Cyber Threat Alliance says illegitimate cryptocurrency mining has increased over the past few years

In a recent report, Cyber Threat Alliance [CTA] stated that there has been a significant increase in illegitimate cryptocurrency mining over the past few months.

According to the report, individuals and enterprises were subjected to both short and long-term threats. These threats to individuals and organizations might lead to harmful consequences thus making it important to take steps to protect their systems. Moreover, cases of cryptocurrency mining have increased by 459% in 2018 in comparison to 2014.

Cryptojackers mine cryptocurrencies by stealing the processing power of users computers, web browsers, internet-of-things [IoT] devices, mobile devices, and network infrastructure.
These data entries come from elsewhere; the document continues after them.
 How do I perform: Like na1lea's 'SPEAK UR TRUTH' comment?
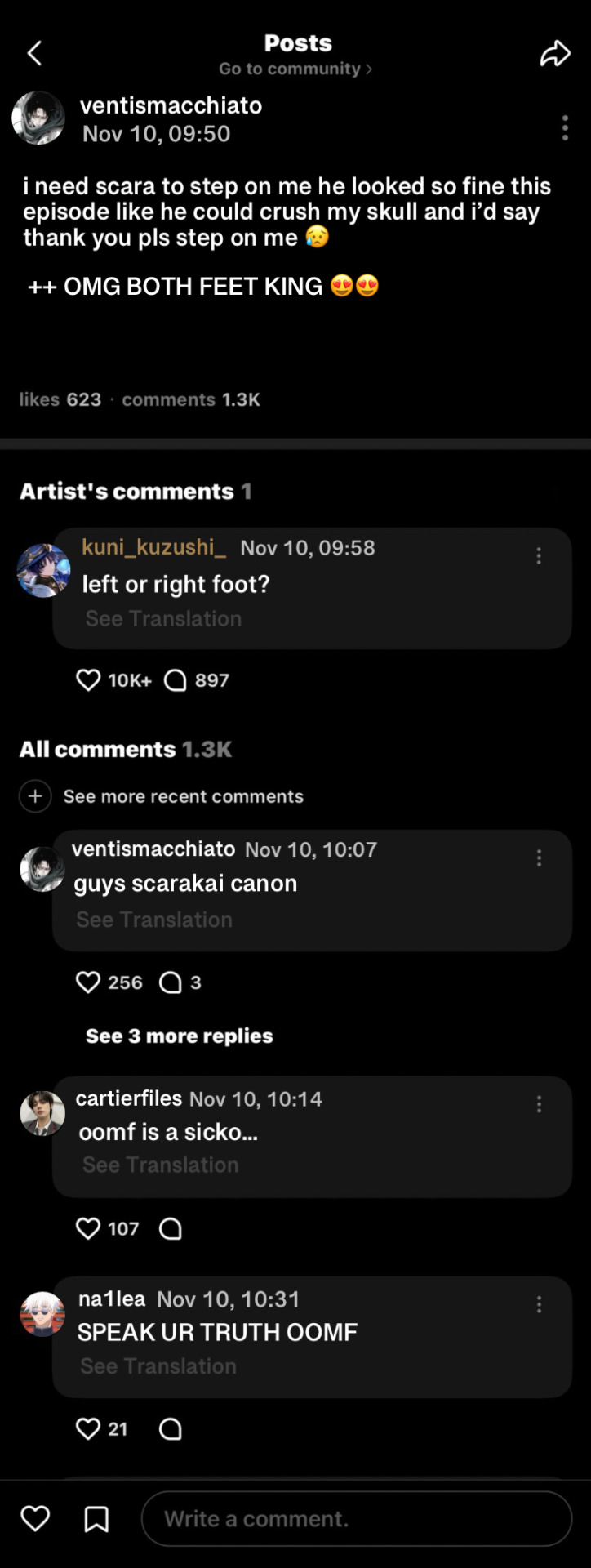click(88, 1428)
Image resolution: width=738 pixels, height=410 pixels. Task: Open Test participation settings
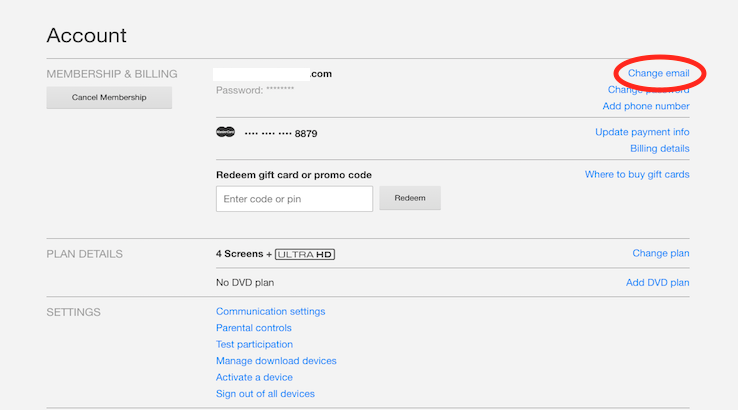click(254, 344)
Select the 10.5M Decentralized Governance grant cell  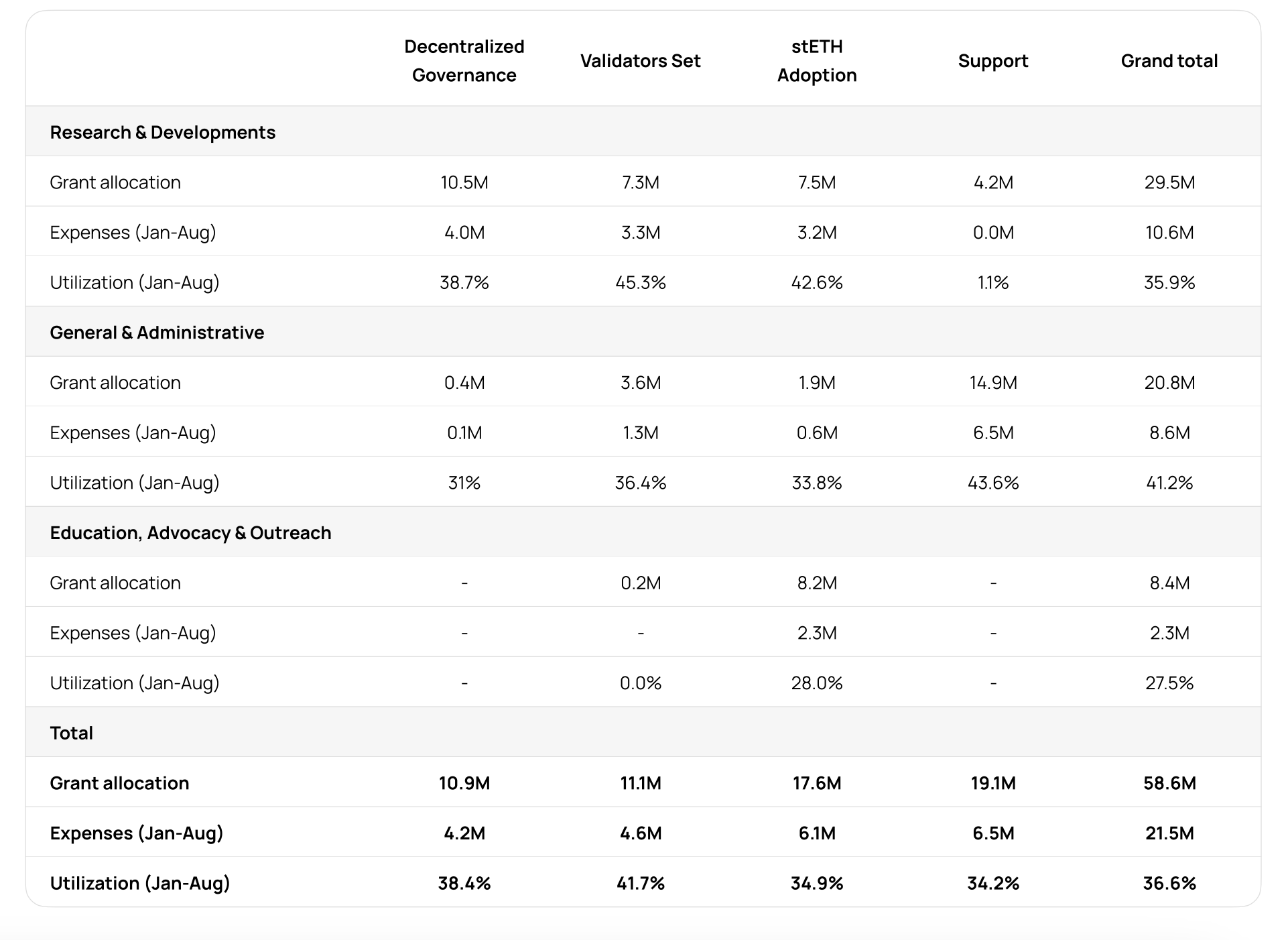click(464, 182)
The CTA members claim that illicit mining has not reduced despite the decrease in the value of cryptocurrencies.

The ‘Illicit Cryptocurrency Mining Joint Analysis’ also included the impact of EternalBlue on business organizations. Mining malware such as Adylkuzz and Smominru were being used to exploit victims. CTA quoted EternalBlue as an example for cryptojackers targetting old and unpatched devices with the help of disclosed vulnerabilities.

CTA stated illicit cryptocurrency mining as an indicator of more sophisticated problems. They further added that “mining is the canary in the coal mine, warning you of much larger problems ahead”.

The report stated that even inexperienced attackers are able to use malware to mine cryptocurrencies thus resulting in the victim’s CPU or GPU maxing out and damaging their IT equipment. The victims usually realize the problem only after the damage is done.

Furthermore, CTA stated that experienced attackers have started to hide their activity and remain undetected for a long duration. According to Palo Alto Networks, experienced attackers configure their mining software to only use 20% of the machine’s CPU resulting in the attack going undetected.

Illegitimate cryptocurrency mining can lead to reducing the performance of the victim’s computer and increasing the chances of mechanical failure of the system. They further added that enterprise environments have become a usual target because of their high-powered servers, and the availability of a large number of machines.